## Goal of the exercise
Return the following lines of the material unchanged, beginning at the line that contains "This screenshot has width=886, height=498." and stopping after the last line of the material.

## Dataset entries
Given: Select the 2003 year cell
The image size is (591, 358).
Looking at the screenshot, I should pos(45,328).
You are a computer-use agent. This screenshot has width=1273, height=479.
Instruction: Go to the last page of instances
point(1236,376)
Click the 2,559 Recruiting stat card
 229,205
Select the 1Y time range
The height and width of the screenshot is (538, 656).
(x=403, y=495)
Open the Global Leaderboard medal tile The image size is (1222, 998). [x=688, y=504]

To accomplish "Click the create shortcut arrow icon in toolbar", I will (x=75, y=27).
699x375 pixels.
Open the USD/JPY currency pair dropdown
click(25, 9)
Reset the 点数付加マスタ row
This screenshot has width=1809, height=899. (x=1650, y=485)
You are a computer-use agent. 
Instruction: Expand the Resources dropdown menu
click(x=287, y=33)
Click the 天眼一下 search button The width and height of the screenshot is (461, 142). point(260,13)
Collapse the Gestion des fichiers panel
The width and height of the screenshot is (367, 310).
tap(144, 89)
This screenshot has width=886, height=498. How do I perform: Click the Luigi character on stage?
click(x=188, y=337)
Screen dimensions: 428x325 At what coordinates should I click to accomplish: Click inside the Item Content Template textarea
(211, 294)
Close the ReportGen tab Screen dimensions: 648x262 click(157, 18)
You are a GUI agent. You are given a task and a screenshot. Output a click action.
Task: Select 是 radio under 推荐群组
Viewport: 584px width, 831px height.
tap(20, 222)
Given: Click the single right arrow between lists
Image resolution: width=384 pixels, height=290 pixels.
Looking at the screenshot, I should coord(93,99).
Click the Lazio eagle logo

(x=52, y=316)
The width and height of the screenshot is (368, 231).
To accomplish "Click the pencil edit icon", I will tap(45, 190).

## Task solution
This screenshot has width=886, height=498. How do I perform: Click the Luigi character on stage?
click(x=188, y=337)
Screen dimensions: 428x325 At what coordinates should I click to accomplish: Click inside the Item Content Template textarea
(211, 294)
Close the ReportGen tab Screen dimensions: 648x262 click(157, 18)
You are a GUI agent. You are given a task and a screenshot. Output a click action.
Task: Select 是 radio under 推荐群组
Viewport: 584px width, 831px height.
tap(20, 222)
Given: Click the single right arrow between lists
Image resolution: width=384 pixels, height=290 pixels.
Looking at the screenshot, I should coord(93,99).
Click the Lazio eagle logo

(x=52, y=316)
The width and height of the screenshot is (368, 231).
To accomplish "Click the pencil edit icon", I will tap(45, 190).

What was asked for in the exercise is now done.